Click to read, or see the pdf here.

I really don’t want to analyze this paper in detail (you can imagine how wearing it is to deal with this stuff for several hours a day), so I’ll sum it up in a few points.

1.) Structural racism has operated in science (indeed, is promoted) by science to keep minorities down. Here’s one sentence:

Science has been described as promoting exclusion and oppression by rewarding those who practice entrenched norms, including individualism, hypercompetition and productivism, and penalizing those who challenge them.

2.) Attempts to solve this problem by creating new organizations and dispensing grant money haven’t been successful.

3.) Of course we still need to keep boosting the Māori through affirmative action and dispensing more money,but the real solution to the problem requires “embracing complexity theory“.

The idea of interconnectedness is an important part of Māori “ways of knowing” (Mātauranga Māori, or MM), and article’s point is that making more connections between people and organizations will, in the end, bring equity.

H0w does that work? The authors give a helpful diagram, starting with the fact that birds do better when they fly in flocks than singly (this is “complexity”).The bird point is made in a) below:

(From paper): a, The ordering of birds into a flock is an example of a complex system. Triangles represent actors (for example, individuals, communities or institutions). The actors on the left are homogenous, disconnected and unable to effectively respond to interventions. The actors on the right are connected to one another; their ability to receive and respond to feedback enables rapid transitions to an ordered and collective state, such as birds flying in a shared direction of travel. In the flock example, regular switches between leading and trailing positions also share and reduce the overall energetic cost of flight. Image courtesy of Jo Bailey. b, An adaptation of the six conditions of systems change, translated into Māori by M. Kirby (Ngāti Whakaue) for Healthy Families Rotorua. This heuristic identifies six conditions required for sustained and equitable change in complex systems. Adapted from ‘The Water of Systems Change’ FSG, by John Kania, Mark Kramer, and Peter Senge, 2018.

════════════════════

* [DIRECTIVE A]:
In the commentary on the Māori science paper, who translated the six conditions of systems change into Māori?
* [DIRECTIVE B]:
Write the next few paragraphs of the commentary on the Māori science paper, picking up after its final sentence.
The data after this point has no connection to the commentary on the Māori science paper.

* [RECORDS SUPPLIED]:
════════════════════

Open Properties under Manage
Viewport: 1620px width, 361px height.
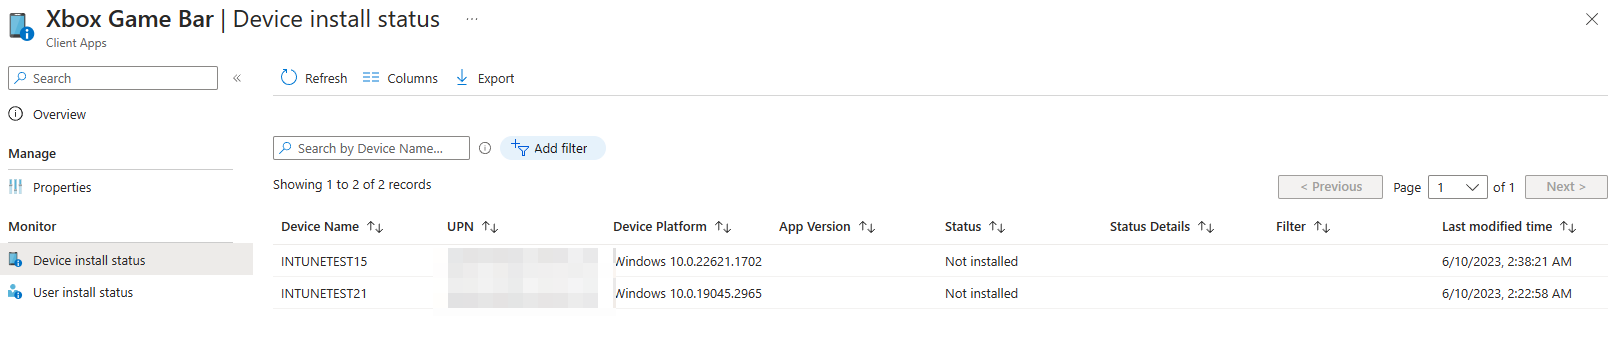pyautogui.click(x=62, y=187)
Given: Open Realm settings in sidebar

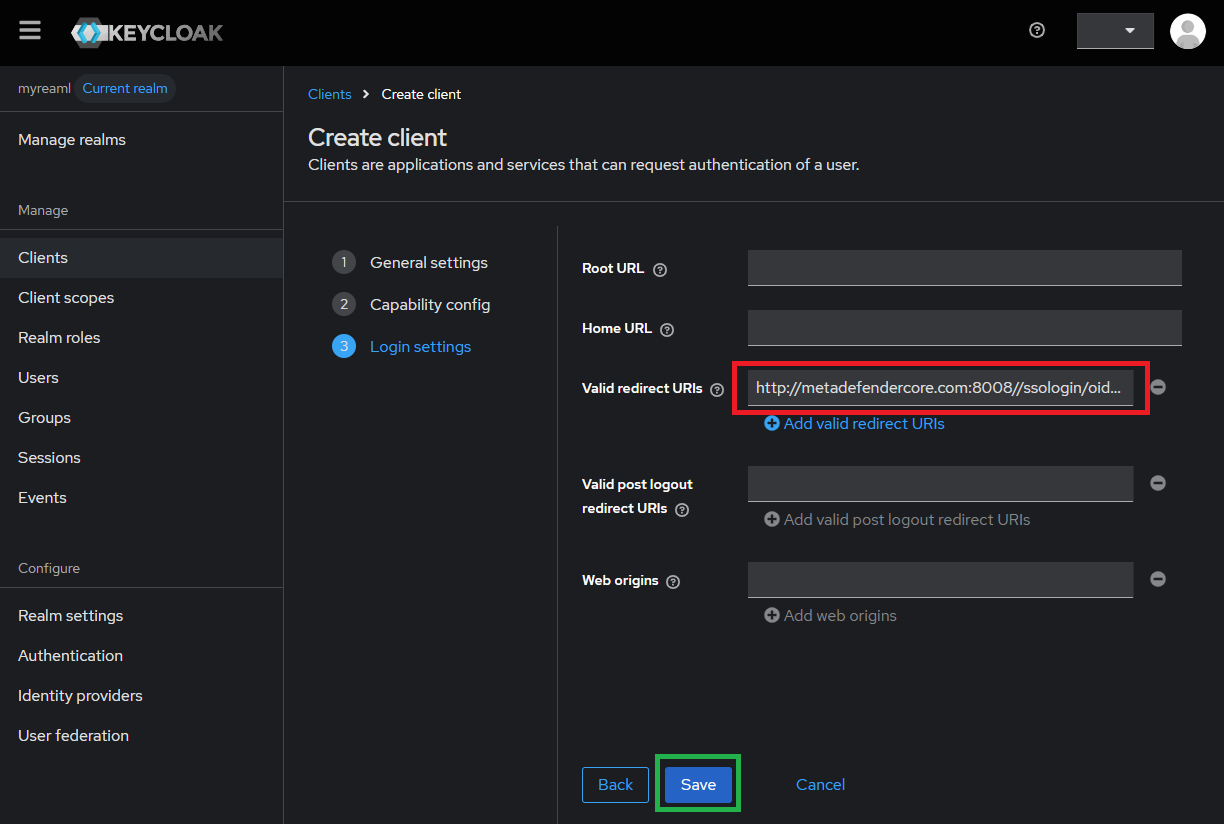Looking at the screenshot, I should [71, 616].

════════════════════

* [RESULT A]:
M. Kirby (Ngāti Whakaue) translated them for Healthy Families Rotorua.

* [RESULT B]:
The diagram at the bottom, which isn’t all that enlightening (and is also given in Māori, a language not customary in Nature) , argues that poor health outcomes for Māori (“health inequities”) can be solved by the complexity-theory solution diagrammed in (b) above:

In Aotearoa–New Zealand, our health system has also been unsuccessfully grappling with how to address long-standing and increasing inequities. Although these emergent outcomes have been known for decades, and despite targeted policy and resources, our underlying health systems — and thus trajectories of community health and well-being — remain largely unchanged12.

The whole-of-community systems approach (Fig. 1b) taken by Healthy Families NZ has been described as a game changer in its most recent evaluation report. The initiative makes a strategic move away from fragmented, small-scale and time-limited programmes by supporting existing local action on health, while influencing local and national funding and policies to be more responsive to communities and their diverse contexts (Box 1). Sharing success and failures across the community teams has been key to the initiative’s success, along with fostering a responsive, timely and trusting contractual relationship with the central agency funder.

If you can understand how this works (the caption supposedly will help enlighten you), please explain it in the comments.

At any rate, I’ll close giving the five lessons from “complexity theory” that, say the authors, will help bring equity:

How we act.  This is their explanation of necessary change:

We encourage scientific communities and organizations to identify their shared values and uphold contextually responsive ethical and professional principles. For instance, our approach to research at Te Pūnaha Matatini (a Centre of Research Excellence in Aotearoa–New Zealand) is guided by four principles, which are expressed through a Māori lens. Pono, or a commitment to truth and genuineness, provides the foundation principle to guide both the purpose and practice of our research, and thereby frames the following: tika is to undertake research in ways that are just or right for a given context; and tapu is to do so in ways that recognize the intrinsic value, and rights, of every person and thing. Manaakitanga is to do so in ways that enhance reciprocal relationships of care.

These are taken from MM, and include both moral and technical principles that are often fuzzy (what does it mean to undertake research “in ways that are just or right for a given context”?).

How we lead.  They call for more mentorship and respectful collaboration and trust. That’s fine, but is it either novel or an outcome of complexity theory?

How we resource. What they mean is to incorporate principles of Equity, Diversity, and Inclusion into giving money; in other words give more resources to Māori.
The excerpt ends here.